What about Phyllis Lyon, Del Martin’s widow, who just months ago made their more than fifty-year relationship completely equal, valued, valid, legitimate, in the eyes of California law? God I hope they had a good lawyer who put all sorts of forms and documents in place. How stupid and fucked up and time consuming and wasteful that Phyllis and Del even had to go through that, to do the research to figure out what rights and privileges, precisely, they were being denied because they couldn’t get married, and pay a lawyer to draw up the corresponding papers, and enter into a legal agreement with each other.

[It reminds me of If These Walls Could Talk 2, the first segment, with Vanessa Redgrave. Watch it, if you haven’t seen it. I guarantee it will break your heart, but kind of in a good way.]

I want to go back and study the history of interracial marriage – also called miscegenation, which is a great word I don’t know if I knew until today – and see how it was finally overturned. Was it state-by-state? So-called “activist judges?” Did this country watch as, one at a time, states added their own constitutional amendments banning interracial marriage? Were there Mayors who were radical enough to marry interracial couples anyway? How did it finally get overturned? I’ve never been much of a historian, really, I’m much more interested in what’s happening right now, in front of me, how this current system works – and of course it’s important to know where we came from to know how the current system works, but still, I didn’t understand history until I started studying the history of my people, the queers and gender-variants and radicals and revolutionaries.

But still, I don’t have a firm grasp on this particular American activist history, and I want to know how it worked before, because I want it to work again. Because maybe after I know one storyline’s success, I’ll be comforted. Because I’ll remember that it took hundreds of years to gain that particular right to marry, and then I’ll remember that this fight is young, that, despite our headway, there is much farther to go.

I know there is much to celebrate. Perhaps I am taking Obama’s win too much for granted. I know I have a particularly “biased” perspective because I grew up with activist parents in liberal communities; I spend my times in progressive activist circles and queer communities in big cities.
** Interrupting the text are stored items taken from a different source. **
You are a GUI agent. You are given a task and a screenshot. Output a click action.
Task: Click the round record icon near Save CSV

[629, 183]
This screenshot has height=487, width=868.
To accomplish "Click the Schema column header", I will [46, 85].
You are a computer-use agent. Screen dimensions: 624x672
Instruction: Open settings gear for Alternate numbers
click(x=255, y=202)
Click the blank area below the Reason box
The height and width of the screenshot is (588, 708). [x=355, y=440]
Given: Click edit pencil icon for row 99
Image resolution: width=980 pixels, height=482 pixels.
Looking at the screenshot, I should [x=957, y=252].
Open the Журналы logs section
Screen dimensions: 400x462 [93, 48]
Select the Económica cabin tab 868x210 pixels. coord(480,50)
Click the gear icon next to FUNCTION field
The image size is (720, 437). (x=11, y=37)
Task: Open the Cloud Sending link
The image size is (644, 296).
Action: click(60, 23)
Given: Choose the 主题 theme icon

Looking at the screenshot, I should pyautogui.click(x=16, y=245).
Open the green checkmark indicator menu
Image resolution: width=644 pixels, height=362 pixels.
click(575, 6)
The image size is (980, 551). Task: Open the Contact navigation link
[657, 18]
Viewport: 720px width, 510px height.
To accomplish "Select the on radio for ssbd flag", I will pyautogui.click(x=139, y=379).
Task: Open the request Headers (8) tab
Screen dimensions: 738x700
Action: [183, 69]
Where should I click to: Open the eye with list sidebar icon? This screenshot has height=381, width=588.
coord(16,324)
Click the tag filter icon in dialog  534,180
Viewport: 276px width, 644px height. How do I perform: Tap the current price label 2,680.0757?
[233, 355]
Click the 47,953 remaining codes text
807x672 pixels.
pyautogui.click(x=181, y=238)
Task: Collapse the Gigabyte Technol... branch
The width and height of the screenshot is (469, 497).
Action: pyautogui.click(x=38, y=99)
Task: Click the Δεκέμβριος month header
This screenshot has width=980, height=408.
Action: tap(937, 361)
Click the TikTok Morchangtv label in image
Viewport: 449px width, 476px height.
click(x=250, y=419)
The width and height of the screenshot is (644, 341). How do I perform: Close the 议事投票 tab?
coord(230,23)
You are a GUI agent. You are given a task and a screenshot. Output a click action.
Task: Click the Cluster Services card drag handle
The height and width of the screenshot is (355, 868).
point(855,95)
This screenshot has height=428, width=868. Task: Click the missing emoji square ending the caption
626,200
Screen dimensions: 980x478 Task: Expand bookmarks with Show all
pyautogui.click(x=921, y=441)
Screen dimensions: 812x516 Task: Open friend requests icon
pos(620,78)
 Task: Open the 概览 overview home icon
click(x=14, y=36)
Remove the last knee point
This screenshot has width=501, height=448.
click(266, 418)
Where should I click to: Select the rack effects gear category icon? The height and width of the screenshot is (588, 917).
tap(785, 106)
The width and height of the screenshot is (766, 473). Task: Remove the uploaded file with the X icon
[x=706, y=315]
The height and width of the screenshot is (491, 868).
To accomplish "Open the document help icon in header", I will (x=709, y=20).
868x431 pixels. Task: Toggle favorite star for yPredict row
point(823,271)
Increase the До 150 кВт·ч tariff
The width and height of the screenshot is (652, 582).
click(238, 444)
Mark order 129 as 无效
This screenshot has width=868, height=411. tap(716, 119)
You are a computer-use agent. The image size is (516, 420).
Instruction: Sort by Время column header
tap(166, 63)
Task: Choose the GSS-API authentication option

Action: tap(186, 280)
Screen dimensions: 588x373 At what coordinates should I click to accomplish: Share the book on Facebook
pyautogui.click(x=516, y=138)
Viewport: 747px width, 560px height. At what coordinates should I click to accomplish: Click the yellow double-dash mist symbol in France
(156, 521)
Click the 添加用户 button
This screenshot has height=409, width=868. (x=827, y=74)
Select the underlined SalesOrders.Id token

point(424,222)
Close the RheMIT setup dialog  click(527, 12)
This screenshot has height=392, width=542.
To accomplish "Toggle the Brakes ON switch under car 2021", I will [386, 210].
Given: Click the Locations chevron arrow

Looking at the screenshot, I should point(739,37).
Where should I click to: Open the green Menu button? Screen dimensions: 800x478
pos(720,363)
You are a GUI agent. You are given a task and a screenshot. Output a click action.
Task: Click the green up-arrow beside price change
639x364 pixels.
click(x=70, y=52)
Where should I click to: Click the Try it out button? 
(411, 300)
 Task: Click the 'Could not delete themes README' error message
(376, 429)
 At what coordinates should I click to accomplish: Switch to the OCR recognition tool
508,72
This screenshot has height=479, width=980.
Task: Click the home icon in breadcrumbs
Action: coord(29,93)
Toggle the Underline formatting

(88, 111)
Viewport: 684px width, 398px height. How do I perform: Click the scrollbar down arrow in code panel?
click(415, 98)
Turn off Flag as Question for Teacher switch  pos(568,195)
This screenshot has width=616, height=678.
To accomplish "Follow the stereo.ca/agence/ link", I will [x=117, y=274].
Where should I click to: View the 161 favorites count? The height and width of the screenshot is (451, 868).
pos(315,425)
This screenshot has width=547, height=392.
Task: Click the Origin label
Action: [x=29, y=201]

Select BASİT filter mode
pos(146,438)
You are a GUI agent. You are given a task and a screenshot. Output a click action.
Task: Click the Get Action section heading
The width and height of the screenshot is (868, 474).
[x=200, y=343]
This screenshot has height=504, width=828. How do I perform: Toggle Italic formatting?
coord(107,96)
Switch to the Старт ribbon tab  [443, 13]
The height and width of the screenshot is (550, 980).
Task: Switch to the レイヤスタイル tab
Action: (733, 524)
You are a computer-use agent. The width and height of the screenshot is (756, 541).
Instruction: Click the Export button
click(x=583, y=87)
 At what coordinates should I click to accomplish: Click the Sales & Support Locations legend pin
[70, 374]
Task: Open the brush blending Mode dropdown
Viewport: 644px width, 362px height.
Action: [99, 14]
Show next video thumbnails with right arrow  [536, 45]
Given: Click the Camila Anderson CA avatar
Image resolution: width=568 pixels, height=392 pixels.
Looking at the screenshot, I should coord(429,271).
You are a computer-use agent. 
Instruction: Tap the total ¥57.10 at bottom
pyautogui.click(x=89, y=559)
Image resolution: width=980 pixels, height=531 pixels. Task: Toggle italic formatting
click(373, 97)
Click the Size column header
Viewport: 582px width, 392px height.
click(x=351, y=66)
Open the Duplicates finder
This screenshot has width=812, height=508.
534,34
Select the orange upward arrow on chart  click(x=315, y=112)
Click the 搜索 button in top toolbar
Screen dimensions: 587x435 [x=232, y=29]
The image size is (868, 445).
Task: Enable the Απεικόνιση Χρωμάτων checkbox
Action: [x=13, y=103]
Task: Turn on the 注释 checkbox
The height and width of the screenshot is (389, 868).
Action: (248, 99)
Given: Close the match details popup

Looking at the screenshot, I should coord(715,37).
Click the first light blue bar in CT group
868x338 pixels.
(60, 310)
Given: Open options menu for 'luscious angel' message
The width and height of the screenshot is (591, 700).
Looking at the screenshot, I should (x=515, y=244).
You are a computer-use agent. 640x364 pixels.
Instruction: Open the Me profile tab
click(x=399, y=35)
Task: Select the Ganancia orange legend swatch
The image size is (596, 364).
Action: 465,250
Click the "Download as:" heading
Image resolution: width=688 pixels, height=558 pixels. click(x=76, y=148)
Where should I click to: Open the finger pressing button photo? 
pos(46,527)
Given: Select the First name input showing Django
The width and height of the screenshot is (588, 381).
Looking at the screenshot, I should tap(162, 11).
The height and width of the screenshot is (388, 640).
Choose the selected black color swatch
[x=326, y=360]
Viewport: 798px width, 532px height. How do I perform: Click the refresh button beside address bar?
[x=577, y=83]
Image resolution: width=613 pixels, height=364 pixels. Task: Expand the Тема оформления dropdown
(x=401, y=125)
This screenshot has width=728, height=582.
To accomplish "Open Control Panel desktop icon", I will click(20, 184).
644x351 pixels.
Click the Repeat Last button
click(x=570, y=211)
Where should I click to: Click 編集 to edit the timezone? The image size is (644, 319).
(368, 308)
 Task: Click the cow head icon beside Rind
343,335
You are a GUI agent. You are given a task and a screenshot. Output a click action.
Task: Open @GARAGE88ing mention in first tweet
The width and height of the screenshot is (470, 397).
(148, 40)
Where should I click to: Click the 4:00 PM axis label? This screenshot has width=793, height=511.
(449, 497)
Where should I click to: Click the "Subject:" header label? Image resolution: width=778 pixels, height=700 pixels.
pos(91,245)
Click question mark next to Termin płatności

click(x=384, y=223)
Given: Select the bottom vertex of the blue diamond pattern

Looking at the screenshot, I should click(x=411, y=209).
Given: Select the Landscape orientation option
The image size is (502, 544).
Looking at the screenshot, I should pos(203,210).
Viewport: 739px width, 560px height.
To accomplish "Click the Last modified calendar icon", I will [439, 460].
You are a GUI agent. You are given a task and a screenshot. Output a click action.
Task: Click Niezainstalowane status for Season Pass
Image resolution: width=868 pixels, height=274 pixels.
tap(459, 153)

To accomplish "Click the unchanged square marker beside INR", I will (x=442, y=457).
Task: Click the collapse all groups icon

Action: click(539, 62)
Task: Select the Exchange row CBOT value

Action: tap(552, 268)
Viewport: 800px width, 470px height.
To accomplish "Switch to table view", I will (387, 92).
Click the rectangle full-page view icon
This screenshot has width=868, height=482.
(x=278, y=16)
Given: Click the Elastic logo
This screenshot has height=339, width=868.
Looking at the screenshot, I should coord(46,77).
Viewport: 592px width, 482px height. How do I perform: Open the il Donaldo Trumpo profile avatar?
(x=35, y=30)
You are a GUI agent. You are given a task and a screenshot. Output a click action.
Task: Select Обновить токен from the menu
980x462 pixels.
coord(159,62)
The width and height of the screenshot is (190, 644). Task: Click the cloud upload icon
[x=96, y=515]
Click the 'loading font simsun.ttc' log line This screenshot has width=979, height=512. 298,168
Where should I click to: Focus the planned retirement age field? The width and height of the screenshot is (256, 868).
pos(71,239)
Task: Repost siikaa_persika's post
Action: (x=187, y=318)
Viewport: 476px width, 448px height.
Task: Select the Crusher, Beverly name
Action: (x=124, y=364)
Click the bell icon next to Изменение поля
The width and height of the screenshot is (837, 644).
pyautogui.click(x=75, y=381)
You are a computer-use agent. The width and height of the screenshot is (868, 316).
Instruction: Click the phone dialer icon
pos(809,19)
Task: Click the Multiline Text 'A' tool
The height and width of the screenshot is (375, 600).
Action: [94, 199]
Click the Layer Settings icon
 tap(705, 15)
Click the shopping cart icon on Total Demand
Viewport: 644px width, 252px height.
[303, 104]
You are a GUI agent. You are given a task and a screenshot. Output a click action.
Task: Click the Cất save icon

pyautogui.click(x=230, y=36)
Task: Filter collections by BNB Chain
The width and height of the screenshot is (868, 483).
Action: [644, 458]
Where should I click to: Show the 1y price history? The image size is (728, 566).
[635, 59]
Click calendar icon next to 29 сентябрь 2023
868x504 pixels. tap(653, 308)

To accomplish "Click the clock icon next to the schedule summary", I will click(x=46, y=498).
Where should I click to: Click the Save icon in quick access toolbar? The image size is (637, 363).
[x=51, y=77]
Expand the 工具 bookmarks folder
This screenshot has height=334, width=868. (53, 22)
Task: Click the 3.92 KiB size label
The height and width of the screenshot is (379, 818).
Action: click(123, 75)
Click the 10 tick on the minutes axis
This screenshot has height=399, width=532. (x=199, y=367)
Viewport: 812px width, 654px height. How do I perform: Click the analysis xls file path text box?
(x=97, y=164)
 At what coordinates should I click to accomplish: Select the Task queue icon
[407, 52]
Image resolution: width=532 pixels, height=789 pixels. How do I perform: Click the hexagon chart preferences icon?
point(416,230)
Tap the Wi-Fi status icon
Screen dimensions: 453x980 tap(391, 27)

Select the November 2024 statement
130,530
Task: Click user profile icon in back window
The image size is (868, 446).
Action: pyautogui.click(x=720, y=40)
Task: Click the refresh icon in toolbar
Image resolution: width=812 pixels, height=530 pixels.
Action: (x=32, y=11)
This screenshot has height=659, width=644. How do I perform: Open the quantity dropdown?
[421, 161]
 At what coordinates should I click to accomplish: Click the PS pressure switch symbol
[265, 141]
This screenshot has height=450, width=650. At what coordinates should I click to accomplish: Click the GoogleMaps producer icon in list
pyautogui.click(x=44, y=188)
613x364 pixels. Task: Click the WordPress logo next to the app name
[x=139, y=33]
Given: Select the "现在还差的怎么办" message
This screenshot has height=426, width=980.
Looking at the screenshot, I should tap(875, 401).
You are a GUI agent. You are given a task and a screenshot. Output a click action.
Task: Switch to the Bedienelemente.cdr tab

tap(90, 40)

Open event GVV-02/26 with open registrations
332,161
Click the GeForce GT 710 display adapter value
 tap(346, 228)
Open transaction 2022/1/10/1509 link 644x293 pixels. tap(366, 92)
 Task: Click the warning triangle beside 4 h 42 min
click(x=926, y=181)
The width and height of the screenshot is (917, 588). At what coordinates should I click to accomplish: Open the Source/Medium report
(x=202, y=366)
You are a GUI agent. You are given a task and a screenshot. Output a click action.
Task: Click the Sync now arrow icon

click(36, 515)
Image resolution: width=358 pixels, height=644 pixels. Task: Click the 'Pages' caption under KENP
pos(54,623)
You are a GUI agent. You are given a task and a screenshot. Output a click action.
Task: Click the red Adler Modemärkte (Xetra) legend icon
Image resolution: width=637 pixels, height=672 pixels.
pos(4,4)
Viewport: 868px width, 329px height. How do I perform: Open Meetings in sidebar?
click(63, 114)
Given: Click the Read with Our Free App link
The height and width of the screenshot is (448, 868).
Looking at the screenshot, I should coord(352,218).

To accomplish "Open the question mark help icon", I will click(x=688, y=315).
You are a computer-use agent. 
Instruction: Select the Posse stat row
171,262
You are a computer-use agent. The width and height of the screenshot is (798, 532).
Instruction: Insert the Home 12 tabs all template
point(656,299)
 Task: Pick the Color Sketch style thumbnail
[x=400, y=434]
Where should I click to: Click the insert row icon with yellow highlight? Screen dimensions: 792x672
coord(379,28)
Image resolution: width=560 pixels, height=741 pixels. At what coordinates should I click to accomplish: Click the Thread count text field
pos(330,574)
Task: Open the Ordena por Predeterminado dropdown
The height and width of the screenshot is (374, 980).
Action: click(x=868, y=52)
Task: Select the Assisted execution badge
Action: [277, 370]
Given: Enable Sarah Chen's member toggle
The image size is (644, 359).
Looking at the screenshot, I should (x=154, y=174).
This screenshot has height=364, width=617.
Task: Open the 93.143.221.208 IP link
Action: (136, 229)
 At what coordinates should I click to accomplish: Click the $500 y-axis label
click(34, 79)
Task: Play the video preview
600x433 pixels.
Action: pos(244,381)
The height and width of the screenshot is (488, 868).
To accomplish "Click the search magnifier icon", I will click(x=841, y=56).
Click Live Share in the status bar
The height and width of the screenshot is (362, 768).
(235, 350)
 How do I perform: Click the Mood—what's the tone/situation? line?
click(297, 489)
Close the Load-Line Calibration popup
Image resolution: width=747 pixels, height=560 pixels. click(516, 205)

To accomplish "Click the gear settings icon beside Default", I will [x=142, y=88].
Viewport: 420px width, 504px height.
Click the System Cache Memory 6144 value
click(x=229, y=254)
There is a piece of me that is saying, “of course Obama was elected, how could it possibly be any other way?” But I said that about Gore and Kerry too, despite that Gore did win the popular vote (don’t get me started) and I’ve seen cardboard cutouts of people that have more personality than Kerry.

Clearly I don’t have a very good grasp on the reality of this country. On how conservative Republicans are capable of organizing people to vote against their own best interest in the name of “values.”

I’ve seen some posts around today already that say having Obama in office we are poised for a Federal lift on the ban on gay marriage, but honestly I don’t know if I believe that. Of course I’d like to think so, sure, but then there’s DOMA, and “37 states have their own Defense of Marriage Acts [and] … 27 states have constitutional amendments.” (source.)

Make that 30, as of November 2008: Arizona, Florida, California.

Times like these I wish I knew more about politics, and history. How can we lift these constitutional amendments out of the states? Do the voters have to vote again? Who can overturn DOMA at the Federal level? Do we need it to go through the courts, or through voting? Do we need certain Supreme Court members in order to have these things overturned? How do we get a Federal constitutional amendment that protects the rights of minorities?

We couldn’t even get something written into the Federal constitution that says that women are equal to men. Remember the ERA? Failed. Failed, failed, failed. It has been introduced in front of every Congress since 1982, and yet we still do not have anything official that says women are equal to men. Is that really so radical, so influential, that there is such opposition to it?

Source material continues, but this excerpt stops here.